Comment 7 Albert Astals Cid 2020-04-05 17:25:36 UTC

I'm sorry but this is not a bug, the PDF is simply not created correctly and is created with an A and then a ` on top of it as two seperate caracters and not with a À character.

That's why search fails and why copy&paste gives you two characters, because there's two characters.

I have not been able to find any PDF viewer that can search à in this document (Adobe Reader cheats and since it can't find any à it says, i'm going to match all the a in the document and also matches Ä for example)

Comment 8 Jerome 2020-04-05 19:45:24 UTC

The PDF is generated by pdflatex.

I still think that is a bug, because one way I can start such a search is by copying accented characters from the document and pasting them into the search box. I don't know if that is one or two characters but whatever that string is in the PDF, I'd like to search for it.

> I have not been able to find any PDF viewer that can search à in this document

I have. It was the first one I tried: evince.

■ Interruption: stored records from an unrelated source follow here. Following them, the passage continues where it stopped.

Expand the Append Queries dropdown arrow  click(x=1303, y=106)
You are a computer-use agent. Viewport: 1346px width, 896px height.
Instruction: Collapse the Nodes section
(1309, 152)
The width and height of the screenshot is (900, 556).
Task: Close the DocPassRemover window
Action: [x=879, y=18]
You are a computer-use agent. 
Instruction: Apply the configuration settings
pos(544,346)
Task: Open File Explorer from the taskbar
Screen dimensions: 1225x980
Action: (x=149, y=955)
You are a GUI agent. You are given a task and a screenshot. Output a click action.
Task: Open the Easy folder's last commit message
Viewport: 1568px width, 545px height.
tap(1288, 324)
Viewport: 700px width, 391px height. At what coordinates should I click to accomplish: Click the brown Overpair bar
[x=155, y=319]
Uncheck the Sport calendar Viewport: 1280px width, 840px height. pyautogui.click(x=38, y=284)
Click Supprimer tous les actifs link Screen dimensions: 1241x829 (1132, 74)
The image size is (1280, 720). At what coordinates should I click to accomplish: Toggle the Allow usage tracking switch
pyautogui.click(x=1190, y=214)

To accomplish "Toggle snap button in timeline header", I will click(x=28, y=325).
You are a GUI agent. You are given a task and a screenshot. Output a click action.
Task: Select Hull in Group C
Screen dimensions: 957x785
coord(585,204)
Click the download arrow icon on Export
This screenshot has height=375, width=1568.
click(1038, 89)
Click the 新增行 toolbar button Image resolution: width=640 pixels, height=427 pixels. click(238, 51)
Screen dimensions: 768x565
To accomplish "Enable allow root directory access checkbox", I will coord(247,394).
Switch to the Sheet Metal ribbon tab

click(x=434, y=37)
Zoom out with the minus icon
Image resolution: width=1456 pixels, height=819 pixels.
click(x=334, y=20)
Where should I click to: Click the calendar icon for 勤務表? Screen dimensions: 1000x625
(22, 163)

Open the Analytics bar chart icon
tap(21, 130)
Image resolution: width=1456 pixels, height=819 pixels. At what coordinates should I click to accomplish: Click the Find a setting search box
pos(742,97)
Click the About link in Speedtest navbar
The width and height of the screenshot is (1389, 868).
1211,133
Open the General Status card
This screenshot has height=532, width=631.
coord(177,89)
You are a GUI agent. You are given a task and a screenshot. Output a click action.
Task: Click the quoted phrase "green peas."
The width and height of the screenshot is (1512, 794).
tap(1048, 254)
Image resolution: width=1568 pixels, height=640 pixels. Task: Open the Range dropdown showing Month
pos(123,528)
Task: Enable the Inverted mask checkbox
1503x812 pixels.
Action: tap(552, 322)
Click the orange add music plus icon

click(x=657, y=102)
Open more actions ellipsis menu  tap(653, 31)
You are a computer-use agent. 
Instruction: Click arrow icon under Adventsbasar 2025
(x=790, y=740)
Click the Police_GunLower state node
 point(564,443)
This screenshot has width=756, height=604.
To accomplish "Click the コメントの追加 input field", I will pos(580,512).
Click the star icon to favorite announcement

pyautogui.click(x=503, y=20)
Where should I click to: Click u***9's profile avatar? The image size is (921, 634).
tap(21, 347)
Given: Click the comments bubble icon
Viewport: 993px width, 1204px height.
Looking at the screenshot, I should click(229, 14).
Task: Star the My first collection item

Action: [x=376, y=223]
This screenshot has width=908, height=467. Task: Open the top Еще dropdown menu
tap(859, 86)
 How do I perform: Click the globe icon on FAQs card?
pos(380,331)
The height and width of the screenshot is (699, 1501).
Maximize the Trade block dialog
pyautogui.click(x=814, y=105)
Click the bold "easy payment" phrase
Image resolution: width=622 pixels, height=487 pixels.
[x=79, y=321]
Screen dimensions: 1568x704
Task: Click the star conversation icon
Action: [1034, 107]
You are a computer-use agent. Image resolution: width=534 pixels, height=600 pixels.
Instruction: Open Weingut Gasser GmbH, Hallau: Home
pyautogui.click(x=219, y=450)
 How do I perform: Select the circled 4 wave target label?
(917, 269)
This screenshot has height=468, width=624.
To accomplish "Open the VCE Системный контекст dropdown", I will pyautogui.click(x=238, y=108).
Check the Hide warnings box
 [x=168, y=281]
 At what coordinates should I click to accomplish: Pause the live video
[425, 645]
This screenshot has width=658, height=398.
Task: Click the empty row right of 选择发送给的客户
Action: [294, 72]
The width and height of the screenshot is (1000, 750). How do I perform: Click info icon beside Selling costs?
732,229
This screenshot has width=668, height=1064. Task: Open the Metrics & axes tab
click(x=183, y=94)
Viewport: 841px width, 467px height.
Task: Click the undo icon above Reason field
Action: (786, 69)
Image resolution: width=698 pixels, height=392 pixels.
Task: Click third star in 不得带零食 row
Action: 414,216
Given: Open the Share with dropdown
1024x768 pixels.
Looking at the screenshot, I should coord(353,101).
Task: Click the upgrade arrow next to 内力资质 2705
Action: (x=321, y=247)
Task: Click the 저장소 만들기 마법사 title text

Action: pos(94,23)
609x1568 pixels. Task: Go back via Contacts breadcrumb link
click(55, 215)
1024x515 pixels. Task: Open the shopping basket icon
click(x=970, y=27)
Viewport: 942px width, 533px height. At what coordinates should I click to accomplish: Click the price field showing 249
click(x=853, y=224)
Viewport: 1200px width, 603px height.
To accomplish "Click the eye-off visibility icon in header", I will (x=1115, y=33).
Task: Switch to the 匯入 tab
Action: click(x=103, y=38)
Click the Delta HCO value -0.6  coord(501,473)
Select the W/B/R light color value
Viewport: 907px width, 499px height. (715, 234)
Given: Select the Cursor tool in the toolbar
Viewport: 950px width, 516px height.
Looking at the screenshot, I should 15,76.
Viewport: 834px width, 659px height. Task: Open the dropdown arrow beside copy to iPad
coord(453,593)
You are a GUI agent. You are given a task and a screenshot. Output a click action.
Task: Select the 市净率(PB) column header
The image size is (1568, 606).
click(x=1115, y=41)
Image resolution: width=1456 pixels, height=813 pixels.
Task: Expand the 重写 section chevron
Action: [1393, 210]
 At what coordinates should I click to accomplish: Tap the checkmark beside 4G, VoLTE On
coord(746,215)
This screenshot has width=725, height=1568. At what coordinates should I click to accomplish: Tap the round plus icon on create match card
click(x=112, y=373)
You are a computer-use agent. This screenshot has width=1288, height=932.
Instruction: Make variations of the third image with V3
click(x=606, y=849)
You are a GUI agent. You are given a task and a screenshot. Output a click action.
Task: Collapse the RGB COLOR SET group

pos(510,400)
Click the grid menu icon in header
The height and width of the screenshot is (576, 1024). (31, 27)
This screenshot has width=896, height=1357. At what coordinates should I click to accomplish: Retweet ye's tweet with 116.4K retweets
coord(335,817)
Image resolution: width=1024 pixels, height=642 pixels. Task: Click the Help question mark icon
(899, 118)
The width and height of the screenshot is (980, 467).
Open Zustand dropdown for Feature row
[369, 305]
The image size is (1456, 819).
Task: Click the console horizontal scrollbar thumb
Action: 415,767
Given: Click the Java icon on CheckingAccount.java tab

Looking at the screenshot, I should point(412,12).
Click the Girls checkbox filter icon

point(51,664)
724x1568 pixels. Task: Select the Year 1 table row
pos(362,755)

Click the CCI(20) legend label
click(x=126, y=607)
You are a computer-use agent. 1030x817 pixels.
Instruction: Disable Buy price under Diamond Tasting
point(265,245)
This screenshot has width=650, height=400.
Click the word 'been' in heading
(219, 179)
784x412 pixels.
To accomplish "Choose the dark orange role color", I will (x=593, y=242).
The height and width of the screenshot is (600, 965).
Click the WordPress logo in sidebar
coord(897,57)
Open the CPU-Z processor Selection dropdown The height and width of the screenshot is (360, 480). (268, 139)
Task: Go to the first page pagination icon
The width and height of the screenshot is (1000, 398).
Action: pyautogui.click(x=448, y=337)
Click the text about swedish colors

Comment 9 Jerome 2020-04-05 19:45:58 UTC

Created attachment 127309 [details]
Search for "à" in the document using evince

Comment 10 Albert Astals Cid 2020-04-06 21:06:32 UTC

(In reply to Jerome from comment #8)
> The PDF is generated by pdflatex.

I know latex has too many configuration options and one stupidly does it wrong, search because there's one that does it right and writes a single character. 

> 
> I still think that is a bug, because one way I can start such a search is by
> copying accented characters from the document and pasting them into the
> search box. I don't know if that is one or two characters but whatever that
> string is in the PDF, I'd like to search for it.
> 
> > I have not been able to find any PDF viewer that can search à in this document
> 
> I have. It was the first one I tried: evince.

Comment 11 Jerome 2020-04-07 07:57:53 UTC

Indeed that PDF document was encoded as OT1, which is not recommended, and the search works with the document encoded with T1.

What I find strange is that when copied and pasted into the search box, the pair of characters (letter + diacritic) is correctly interpreted, and I assume, converted to its unicode equivalent.